## Text provided
In the case where a plurality of arrays of laser diodes are arranged in a direction different from a direction along which light-emission points of laser diodes in each array is aligned (so that the laser diodes constituting the plurality of arrays are two-dimensionally arrayed), and a plurality of collimator-lens arrays are also arranged in correspondence with the plurality of arrays of laser diodes (i.e., in the same direction as the plurality of arrays of laser diodes), it is possible to arrange a greater number of laser diodes with a higher density, and obtain an optically-multiplexed laser beam with particularly high output power.

Preferably, the laser apparatus according to the present invention may also have one or any possible combination of the following additional features (i) to (vii).

(i) A bottom surface of the collimator-lens array in each of the plurality of sets is fixed to an upper surface of one of the plurality of mount portions so that the collimator-lens array is supported by the upper surface of the one of the plurality of mount portions.

In order to secure aging reliability of a laser apparatus, it is desirable to fix constituent elements with solder. However, when heat fixation with brazing material (solder) is used in assembly of the conventional laser apparatuses, the collimator-lens array is likely to move in the vertical direction during the heat fixation of the collimator-lens array.

On the other hand, in the case of the laser apparatus having the feature (i), it is possible to prevent movement of the collimator-lens array in the vertical direction during execution of work for fixing the collimator-lens array to the block.

That is, in the case where an end face or the like of the collimator-lens array extending in the vertical direction is held against a block to position the collimator-lens array relative to the block, and the collimator-lens array is fixed to the block with solder, sometimes the collimator-lens array moves in the vertical direction by about 0.5 to 2 micrometers during a cooling process after the soldering, due to the difference in the linear expansion coefficient between the collimator-lens array and the block. However, when the collimator-lens array is fixed to the block in such a manner that a bottom surface of the collimator-lens array is supported by an upper surface of one of the plurality of mount portions of the block, movement of the collimator-lens array in the vertical direction, relative to the block, is restricted. Therefore, even when the collimator-lens array is fixed to the block with solder, it is possible to surely prevent the movement of the collimator-lens array in the vertical direction.

## Provided information
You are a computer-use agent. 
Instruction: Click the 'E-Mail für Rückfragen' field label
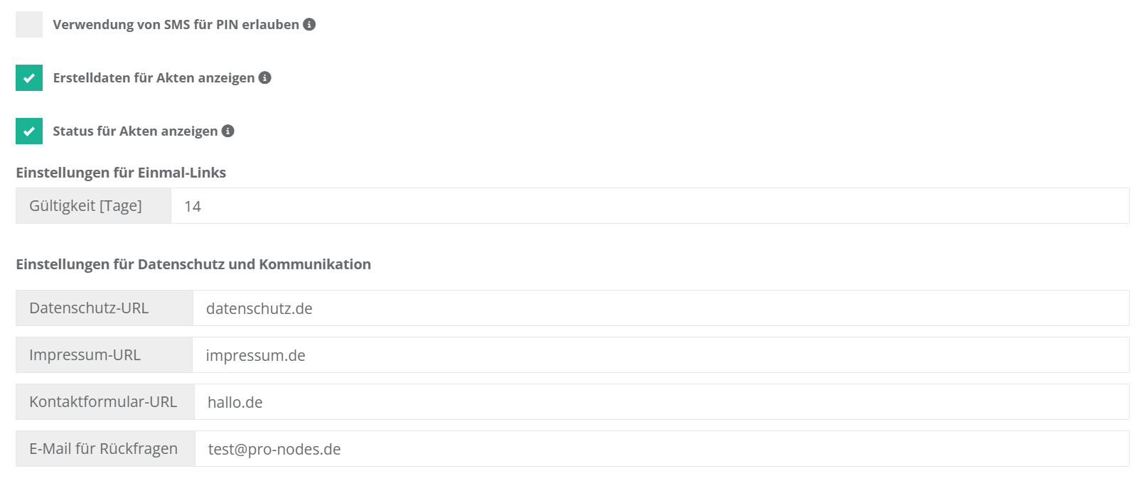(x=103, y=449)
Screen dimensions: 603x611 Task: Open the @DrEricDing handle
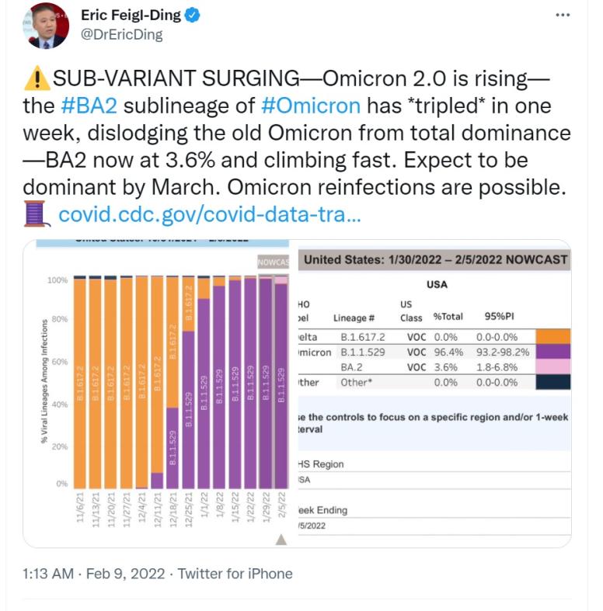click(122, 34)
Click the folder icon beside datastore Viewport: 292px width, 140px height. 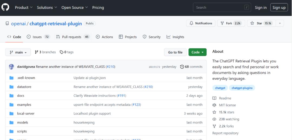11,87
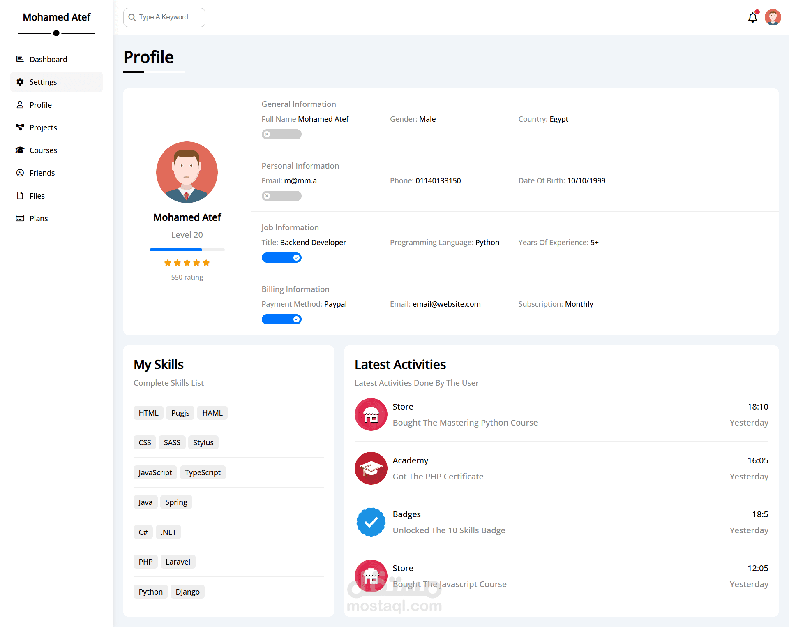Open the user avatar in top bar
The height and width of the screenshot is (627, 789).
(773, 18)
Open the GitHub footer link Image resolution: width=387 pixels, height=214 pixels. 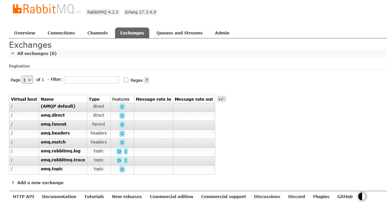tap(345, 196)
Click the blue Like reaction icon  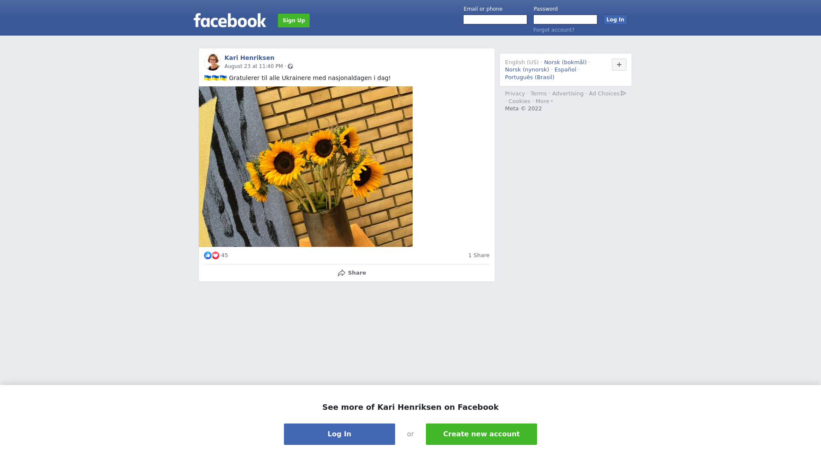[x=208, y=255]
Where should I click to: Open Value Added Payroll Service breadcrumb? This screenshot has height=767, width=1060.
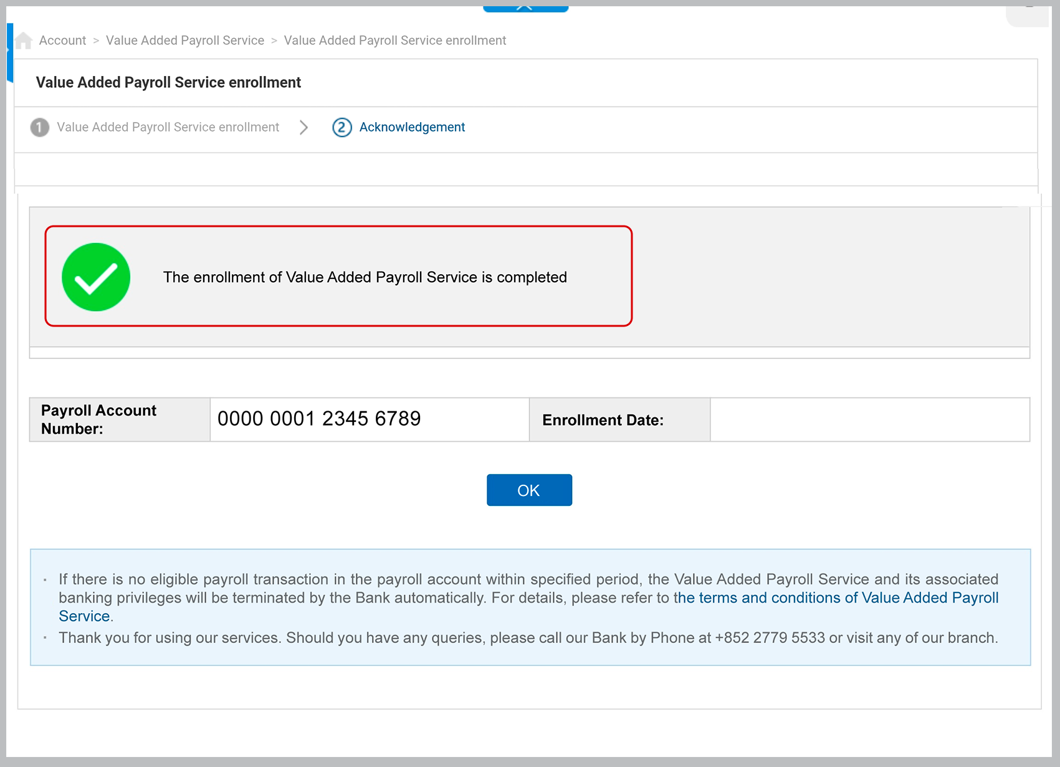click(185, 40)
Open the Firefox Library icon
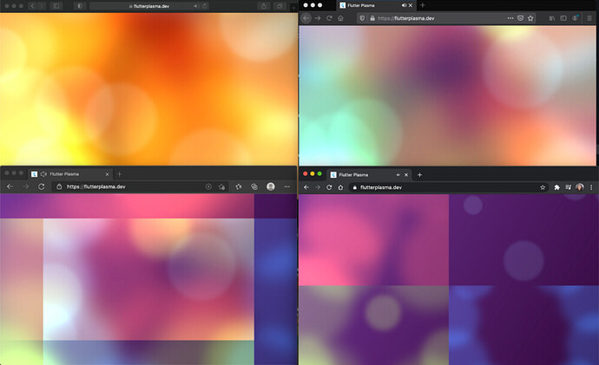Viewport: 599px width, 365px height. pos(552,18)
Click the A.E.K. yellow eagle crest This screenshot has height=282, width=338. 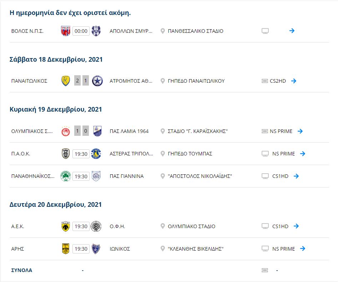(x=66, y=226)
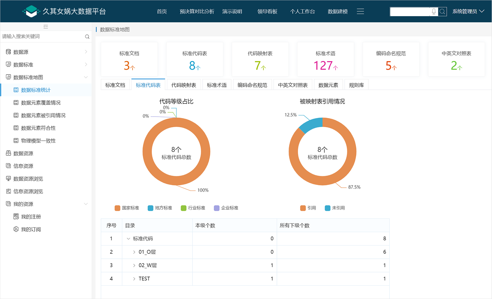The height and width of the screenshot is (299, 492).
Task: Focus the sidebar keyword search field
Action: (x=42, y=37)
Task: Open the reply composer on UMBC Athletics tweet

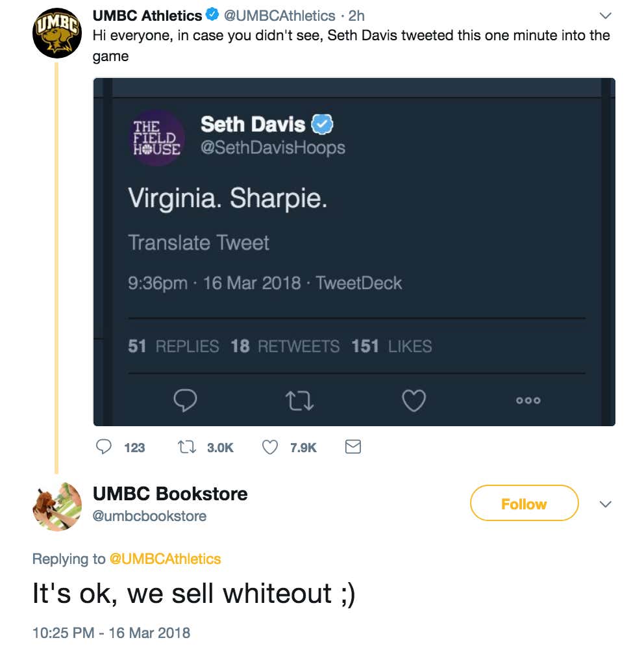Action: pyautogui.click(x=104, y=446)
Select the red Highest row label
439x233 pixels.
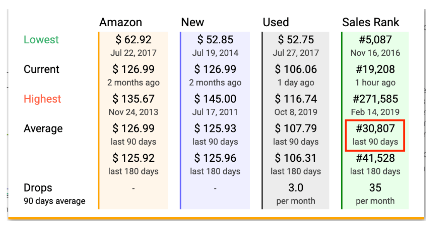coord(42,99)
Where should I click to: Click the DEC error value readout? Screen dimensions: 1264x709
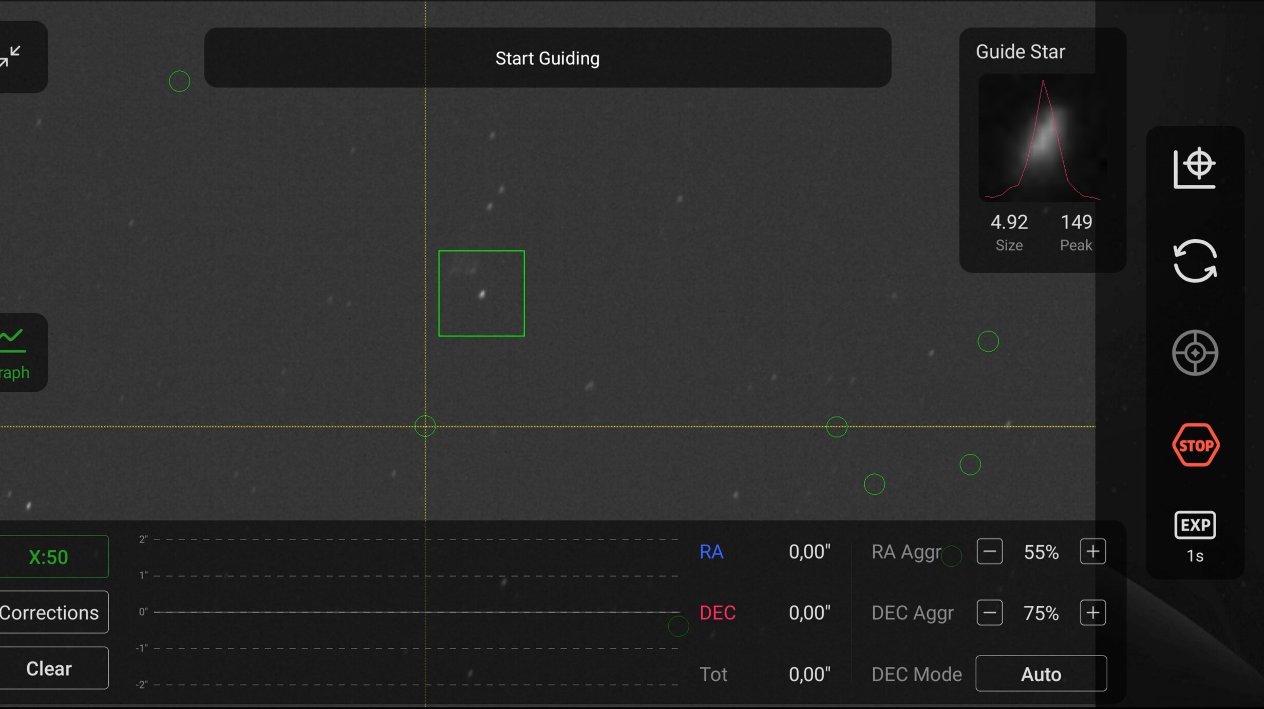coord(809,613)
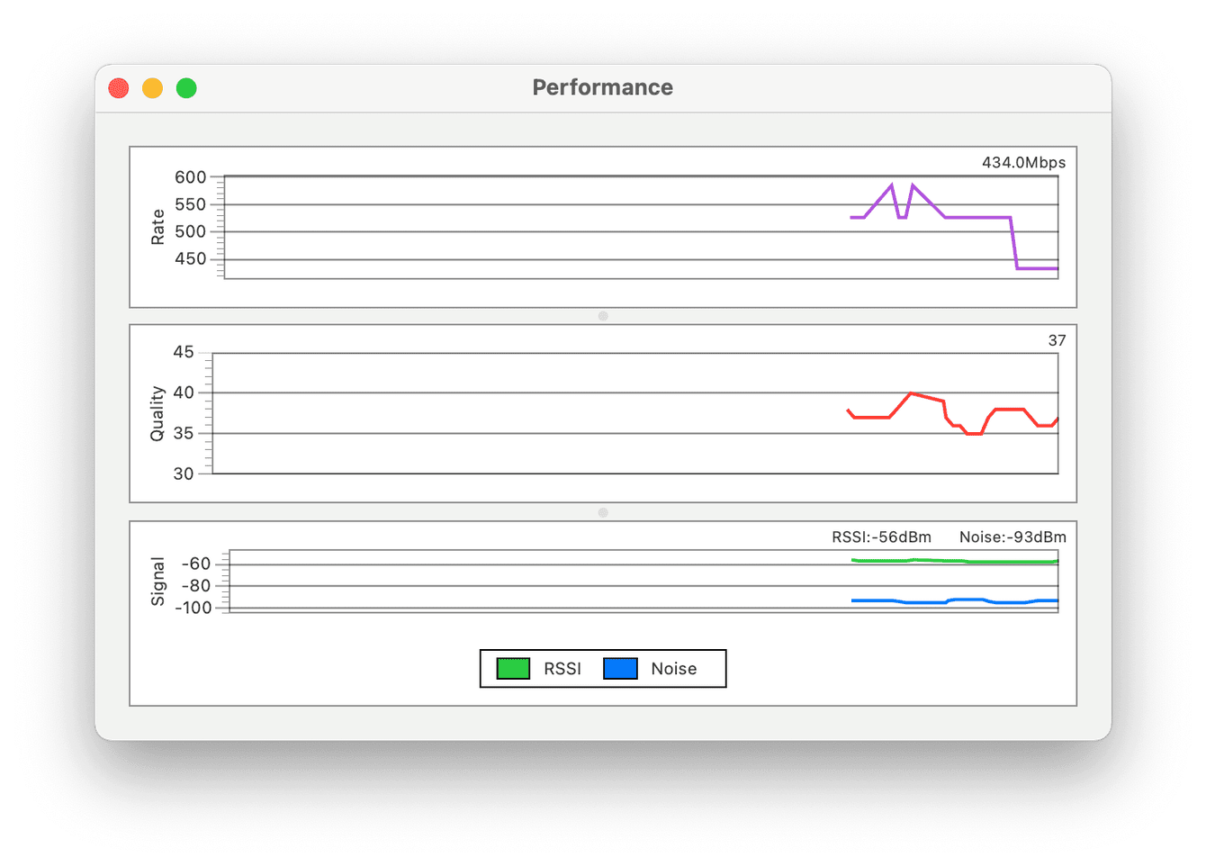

## Task instructions
(A) Decide whether each statement agrees with the laser-apparatus text. Answer yes or no for each, quoting the exact words of the text that decide it. (i) Fixing constituent elements with solder is described as desirable for securing aging reliability. (ii) During cooling after soldering, the collimator-lens array can move about 5 to 10 micrometers in the vertical direction. (iii) The vertical movement after soldering is attributed to a difference in linear expansion coefficient between the collimator-lens array and the block.
(B) Write a continuation of the laser-apparatus text, starting after its last sentence.
The data come from a source separate from the laser-apparatus text.

## Final answers
(A)
(i) Yes: "In order to secure aging reliability of a laser apparatus, it is desirable to fix constituent elements with solder."
(ii) No: "sometimes the collimator-lens array moves in the vertical direction by about 0.5 to 2 micrometers during a cooling process after the soldering"
(iii) Yes: "due to the difference in the linear expansion coefficient between the collimator-lens array and the block"

(B)
(ii) The plurality of laser diodes in each of the plurality of sets is fixed to a surface of one of the plurality of mount portions, and reference marks which indicate fixation positions of the plurality of laser diodes are arranged on the surface of the one of the plurality of mount portions. In this case, when the plurality of laser diodes are mounted on the block, the fixation positions of the plurality of laser diodes in the direction along which the light-emission points of the plurality of laser diodes are aligned can be easily determined by referring to the reference marks. Therefore, the assembly process of the laser apparatus can be simplified, and the accuracy of the positioning of the laser diodes in the horizontal direction can be maintained high.

(iii) The plurality of laser diodes in each of the plurality of sets are realized by a multicavity laser diode chip having a plurality of light-emission points.

(iv) The plurality of laser diodes in each of the plurality of sets are realized by a plurality of multicavity laser diode chips each having a plurality of light-emission points. In this case, the laser apparatus has particularly high output power.

(v) The plurality of laser diodes in each of the plurality of sets are each a single-cavity laser diode chip having a single light-emission point.

(vi) The block is integrally formed by cutting out from a single piece of material.

(vii) The block is formed by combining a plurality of planar plates which are stacked in one of a vertical direction and the first direction.

In the case of the laser apparatus having the feature (vii), the block can be formed at lower cost than the laser apparatus having the feature (vi). Therefore, the laser apparatus having the feature (vii) can be produced at lower cost than the laser apparatus having the feature (vi).

For example, the above planar plates are preferably made of copper, copper alloy, silicon, aluminum nitride (AlN), or the like, and are normally finished by two-sided polishing. Therefore, it is possible to obtain planar plates having high flatness, high degrees of parallelism, and precise thicknesses at low cost. Thus, the dimensional precision of the block formed by combining a plurality of planar plates which are stacked in one of a vertical direction and the first direction is comparable to that of the block cut out from a single piece of material.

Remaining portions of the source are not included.